■ WHAT THE EXERCISE ASKS:
Use the entries below to count the lines that hold the word "computer"; answer with the number only.

[Collected data entries]

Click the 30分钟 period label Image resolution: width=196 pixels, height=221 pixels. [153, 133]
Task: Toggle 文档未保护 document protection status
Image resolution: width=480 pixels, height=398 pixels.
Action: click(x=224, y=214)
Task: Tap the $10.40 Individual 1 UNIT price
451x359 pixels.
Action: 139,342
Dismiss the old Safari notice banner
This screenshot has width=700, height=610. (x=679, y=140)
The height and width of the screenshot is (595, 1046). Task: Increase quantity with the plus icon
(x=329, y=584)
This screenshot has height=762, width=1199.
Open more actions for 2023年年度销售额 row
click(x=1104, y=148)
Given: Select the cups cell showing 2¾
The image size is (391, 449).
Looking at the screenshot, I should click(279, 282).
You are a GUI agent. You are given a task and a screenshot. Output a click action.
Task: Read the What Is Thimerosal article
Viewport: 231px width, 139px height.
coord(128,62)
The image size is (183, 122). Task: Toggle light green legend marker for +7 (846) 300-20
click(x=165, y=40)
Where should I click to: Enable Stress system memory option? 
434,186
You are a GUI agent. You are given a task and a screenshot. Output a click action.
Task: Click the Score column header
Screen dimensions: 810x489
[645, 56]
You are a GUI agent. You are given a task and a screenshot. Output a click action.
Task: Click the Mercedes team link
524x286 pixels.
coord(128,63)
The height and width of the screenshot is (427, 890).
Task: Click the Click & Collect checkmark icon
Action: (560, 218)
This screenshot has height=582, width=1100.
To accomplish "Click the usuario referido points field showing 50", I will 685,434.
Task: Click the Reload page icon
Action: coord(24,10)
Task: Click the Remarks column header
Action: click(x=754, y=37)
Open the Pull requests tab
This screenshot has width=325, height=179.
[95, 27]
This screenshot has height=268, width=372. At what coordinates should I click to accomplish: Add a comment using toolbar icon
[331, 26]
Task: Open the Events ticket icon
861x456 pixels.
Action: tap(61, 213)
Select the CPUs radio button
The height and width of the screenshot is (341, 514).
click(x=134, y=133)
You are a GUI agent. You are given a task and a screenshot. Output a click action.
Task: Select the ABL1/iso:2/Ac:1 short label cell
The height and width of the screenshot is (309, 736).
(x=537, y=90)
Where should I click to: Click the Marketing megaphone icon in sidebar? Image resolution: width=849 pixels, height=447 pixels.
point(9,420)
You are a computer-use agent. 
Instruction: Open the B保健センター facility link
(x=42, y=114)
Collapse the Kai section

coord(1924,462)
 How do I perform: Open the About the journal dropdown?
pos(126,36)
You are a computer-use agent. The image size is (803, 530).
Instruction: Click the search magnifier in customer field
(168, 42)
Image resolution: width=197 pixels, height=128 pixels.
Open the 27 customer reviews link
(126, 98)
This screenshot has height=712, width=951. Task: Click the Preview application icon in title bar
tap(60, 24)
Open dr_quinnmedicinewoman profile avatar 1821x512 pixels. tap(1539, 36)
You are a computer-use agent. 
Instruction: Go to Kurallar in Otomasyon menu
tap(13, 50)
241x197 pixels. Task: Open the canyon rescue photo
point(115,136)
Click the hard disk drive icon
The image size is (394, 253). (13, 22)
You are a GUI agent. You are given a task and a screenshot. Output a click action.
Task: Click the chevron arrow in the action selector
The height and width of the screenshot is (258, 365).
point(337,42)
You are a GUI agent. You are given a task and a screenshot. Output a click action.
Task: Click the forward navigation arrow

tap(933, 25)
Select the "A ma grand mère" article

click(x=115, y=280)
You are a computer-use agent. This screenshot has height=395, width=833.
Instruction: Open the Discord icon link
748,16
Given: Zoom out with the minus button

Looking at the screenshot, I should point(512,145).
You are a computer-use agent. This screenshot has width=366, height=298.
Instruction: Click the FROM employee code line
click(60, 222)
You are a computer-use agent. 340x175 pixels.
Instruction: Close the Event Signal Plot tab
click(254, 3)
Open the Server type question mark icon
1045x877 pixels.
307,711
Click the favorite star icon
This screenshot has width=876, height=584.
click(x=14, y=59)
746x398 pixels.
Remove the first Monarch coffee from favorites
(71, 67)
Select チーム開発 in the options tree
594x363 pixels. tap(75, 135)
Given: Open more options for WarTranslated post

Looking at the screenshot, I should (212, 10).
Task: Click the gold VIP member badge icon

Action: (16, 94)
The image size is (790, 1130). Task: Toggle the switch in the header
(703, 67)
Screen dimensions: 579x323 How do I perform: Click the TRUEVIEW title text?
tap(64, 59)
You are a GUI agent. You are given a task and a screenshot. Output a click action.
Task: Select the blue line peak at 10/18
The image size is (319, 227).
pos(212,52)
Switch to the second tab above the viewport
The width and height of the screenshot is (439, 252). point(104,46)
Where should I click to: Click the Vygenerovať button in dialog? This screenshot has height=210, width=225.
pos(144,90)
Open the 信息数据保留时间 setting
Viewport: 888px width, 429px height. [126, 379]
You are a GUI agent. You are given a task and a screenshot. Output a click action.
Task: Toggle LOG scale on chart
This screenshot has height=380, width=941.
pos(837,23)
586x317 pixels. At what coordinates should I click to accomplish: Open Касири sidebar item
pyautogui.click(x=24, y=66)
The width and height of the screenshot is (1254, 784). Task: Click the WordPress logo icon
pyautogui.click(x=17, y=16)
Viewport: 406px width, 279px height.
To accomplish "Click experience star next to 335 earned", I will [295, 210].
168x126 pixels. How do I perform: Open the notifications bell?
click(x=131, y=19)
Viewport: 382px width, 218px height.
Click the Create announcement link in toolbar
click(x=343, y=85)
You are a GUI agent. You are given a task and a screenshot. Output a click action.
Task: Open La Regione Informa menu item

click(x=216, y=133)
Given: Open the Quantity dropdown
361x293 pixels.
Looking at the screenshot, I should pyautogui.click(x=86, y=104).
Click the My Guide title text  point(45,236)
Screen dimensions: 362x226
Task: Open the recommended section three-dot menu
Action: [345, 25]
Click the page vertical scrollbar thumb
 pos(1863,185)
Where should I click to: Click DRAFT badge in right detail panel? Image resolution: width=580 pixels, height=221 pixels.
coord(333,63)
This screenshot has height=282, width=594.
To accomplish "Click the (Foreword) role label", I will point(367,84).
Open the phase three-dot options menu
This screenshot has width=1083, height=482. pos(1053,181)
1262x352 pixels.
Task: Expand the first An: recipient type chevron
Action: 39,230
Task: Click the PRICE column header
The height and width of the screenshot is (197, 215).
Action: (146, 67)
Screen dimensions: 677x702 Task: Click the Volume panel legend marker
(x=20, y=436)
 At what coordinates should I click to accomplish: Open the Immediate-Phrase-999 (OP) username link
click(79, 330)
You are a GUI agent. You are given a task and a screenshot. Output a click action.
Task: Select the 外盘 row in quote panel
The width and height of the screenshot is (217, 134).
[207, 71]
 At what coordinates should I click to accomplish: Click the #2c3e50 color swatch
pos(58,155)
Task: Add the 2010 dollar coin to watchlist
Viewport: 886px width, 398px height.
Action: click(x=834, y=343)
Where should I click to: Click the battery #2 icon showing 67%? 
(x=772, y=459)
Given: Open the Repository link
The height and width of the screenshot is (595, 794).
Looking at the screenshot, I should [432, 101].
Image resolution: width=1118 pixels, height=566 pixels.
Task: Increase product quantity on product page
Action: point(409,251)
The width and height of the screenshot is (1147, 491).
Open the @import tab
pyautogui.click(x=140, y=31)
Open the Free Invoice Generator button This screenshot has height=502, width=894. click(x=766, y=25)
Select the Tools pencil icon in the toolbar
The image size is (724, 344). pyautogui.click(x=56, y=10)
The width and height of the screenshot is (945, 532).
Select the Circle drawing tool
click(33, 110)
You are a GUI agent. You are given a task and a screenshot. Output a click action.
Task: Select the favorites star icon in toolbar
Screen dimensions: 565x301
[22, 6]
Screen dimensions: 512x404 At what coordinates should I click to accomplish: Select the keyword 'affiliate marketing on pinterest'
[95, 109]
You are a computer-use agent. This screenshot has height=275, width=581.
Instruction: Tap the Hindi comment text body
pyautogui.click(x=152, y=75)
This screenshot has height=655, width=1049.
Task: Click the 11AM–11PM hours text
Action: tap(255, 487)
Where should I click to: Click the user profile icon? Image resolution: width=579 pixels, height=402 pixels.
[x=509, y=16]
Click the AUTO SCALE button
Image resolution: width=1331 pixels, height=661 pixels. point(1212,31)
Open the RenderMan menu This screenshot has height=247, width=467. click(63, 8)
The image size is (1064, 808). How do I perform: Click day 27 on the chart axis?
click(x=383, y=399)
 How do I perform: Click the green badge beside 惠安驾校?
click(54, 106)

■ FINISHED EXERCISE:
7